Monday, Jan. 11, 1993
Clinton's People "An Instinct for The Important"
By J.F.O. MCALLISTER WASHINGTON
A year out of Harvard Law School in 1972, Sandy Berger was traveling with presidential candidate George McGovern as a speechwriter. When they landed in San Antonio for a rally, Berger caught a first glimpse of his future boss, bounding up the steps of the plane: a tall, striking young man, improbably clad in a Colonel Sanders white suit, who was serving as McGovern's Texas coordinator. Bill Clinton and Sandy Berger have been "real friends" ever since, says a senior Clinton aide. "You can see the affection when they're in the room together."

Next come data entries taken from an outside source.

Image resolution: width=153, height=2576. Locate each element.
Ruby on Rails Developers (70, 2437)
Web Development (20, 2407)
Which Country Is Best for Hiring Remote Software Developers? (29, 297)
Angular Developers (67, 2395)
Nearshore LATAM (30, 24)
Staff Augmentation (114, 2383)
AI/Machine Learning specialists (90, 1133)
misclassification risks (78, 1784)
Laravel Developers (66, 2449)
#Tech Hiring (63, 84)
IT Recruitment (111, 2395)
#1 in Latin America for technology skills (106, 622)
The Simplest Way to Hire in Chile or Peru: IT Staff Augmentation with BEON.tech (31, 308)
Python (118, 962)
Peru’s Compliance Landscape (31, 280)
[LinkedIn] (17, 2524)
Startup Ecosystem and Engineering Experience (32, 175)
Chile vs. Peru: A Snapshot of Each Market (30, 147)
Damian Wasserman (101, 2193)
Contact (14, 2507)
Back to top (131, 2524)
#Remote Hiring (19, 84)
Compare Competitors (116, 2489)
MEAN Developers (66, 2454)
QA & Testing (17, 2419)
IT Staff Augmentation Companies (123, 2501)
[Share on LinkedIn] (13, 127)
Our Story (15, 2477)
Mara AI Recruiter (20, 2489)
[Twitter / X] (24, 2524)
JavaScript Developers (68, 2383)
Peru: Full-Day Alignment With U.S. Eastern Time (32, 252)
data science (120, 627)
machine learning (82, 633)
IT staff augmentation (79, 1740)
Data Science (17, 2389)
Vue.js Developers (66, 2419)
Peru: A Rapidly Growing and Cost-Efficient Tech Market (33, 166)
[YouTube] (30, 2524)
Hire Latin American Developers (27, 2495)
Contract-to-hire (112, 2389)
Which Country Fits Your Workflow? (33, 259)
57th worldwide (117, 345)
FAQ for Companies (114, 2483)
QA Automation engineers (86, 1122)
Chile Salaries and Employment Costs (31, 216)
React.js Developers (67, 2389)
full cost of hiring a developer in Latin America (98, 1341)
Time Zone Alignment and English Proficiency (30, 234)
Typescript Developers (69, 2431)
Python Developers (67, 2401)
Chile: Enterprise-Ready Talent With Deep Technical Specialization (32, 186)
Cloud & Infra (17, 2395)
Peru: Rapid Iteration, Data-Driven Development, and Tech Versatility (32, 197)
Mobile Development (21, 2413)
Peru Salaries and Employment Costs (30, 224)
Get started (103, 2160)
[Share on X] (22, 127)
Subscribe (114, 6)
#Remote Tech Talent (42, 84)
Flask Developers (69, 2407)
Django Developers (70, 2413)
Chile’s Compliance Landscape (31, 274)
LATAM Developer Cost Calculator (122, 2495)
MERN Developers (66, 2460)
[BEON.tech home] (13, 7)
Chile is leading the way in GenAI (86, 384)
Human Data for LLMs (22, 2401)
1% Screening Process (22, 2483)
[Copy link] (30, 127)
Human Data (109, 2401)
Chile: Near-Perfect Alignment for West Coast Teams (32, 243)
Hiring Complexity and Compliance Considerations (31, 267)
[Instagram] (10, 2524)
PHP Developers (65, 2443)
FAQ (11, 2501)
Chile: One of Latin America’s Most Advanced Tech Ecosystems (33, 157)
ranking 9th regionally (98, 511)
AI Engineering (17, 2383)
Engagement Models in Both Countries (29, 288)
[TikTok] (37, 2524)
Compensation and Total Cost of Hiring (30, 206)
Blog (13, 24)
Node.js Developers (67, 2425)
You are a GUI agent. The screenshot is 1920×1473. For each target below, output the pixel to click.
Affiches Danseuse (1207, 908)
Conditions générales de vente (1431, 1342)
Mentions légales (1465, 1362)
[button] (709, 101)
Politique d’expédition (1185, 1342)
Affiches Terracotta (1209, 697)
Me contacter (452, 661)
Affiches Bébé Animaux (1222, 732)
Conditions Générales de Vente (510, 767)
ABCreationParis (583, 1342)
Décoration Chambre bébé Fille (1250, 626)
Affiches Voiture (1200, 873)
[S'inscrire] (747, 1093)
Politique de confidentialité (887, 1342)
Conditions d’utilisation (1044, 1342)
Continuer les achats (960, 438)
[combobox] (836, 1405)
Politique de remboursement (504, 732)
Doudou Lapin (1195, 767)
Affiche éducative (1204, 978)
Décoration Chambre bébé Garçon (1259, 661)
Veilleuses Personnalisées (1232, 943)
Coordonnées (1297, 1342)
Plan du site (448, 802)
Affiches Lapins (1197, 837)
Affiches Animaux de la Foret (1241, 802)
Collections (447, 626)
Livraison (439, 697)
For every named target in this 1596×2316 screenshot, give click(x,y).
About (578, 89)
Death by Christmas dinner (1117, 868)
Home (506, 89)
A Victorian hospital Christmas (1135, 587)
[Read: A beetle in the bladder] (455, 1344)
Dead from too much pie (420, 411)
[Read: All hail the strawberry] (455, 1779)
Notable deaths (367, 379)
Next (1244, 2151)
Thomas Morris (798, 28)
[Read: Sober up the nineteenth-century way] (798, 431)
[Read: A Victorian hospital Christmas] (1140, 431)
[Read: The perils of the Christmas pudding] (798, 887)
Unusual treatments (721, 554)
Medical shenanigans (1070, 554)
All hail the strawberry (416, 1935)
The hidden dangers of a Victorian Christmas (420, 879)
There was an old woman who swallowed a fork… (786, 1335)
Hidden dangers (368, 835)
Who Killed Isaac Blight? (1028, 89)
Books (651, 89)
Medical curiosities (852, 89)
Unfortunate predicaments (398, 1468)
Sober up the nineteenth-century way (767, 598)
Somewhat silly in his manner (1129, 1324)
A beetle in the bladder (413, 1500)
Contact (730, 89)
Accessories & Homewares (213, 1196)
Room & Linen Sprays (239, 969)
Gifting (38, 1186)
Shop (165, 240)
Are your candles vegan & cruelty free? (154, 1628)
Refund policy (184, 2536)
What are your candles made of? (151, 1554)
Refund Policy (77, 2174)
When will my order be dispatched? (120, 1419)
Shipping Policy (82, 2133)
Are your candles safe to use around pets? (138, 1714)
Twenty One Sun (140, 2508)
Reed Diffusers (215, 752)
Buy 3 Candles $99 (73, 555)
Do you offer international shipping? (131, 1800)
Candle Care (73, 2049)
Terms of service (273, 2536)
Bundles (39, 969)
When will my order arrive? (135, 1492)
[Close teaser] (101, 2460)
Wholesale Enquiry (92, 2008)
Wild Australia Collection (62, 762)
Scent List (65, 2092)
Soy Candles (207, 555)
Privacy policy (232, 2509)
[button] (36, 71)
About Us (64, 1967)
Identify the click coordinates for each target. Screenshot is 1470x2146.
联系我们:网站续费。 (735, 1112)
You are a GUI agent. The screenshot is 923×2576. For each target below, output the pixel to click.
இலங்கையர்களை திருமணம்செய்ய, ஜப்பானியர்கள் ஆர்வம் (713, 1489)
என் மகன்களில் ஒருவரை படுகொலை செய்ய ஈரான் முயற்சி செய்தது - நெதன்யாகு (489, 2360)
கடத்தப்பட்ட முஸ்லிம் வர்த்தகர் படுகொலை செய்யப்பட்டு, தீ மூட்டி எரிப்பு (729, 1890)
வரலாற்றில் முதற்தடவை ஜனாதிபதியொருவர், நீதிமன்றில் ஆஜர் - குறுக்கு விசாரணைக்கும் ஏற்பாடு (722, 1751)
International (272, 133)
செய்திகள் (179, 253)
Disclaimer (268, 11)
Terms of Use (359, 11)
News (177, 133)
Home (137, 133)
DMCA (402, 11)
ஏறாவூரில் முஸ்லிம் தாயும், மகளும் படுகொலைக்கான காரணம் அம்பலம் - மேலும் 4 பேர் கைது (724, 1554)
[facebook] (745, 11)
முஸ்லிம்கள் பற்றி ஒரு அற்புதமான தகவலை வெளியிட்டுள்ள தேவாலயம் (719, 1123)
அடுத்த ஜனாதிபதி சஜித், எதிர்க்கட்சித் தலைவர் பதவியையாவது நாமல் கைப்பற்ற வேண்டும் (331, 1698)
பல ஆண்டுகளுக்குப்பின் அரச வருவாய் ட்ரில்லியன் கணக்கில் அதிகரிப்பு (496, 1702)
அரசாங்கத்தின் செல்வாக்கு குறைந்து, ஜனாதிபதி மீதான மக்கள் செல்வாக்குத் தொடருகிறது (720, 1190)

When Clinton weighed whether or not to run for President in 1988, Berger, then a Washington trade lawyer who had represented Toyota and foreign steel producers, as well as Poland's Solidarity trade union, was one of the confidants who journeyed to Little Rock to offer advice. He served as co- director of Clinton's foreign policy team during the '92 campaign and transition period, and will soon move into a White House office as Deputy ! National Security Adviser -- not bad for a man with only three years of experience in the art of conducting foreign policy.
Berger served that apprenticeship in Jimmy Carter's State Department, first writing speeches for Secretary of State Cyrus Vance and later taking on a broader advisory role. "He writes very clearly, simply, eloquently, in primary colors rather than purple," says Tony Lake, then his boss at State, who will now, as Clinton's National Security Adviser, be Berger's boss at the White House.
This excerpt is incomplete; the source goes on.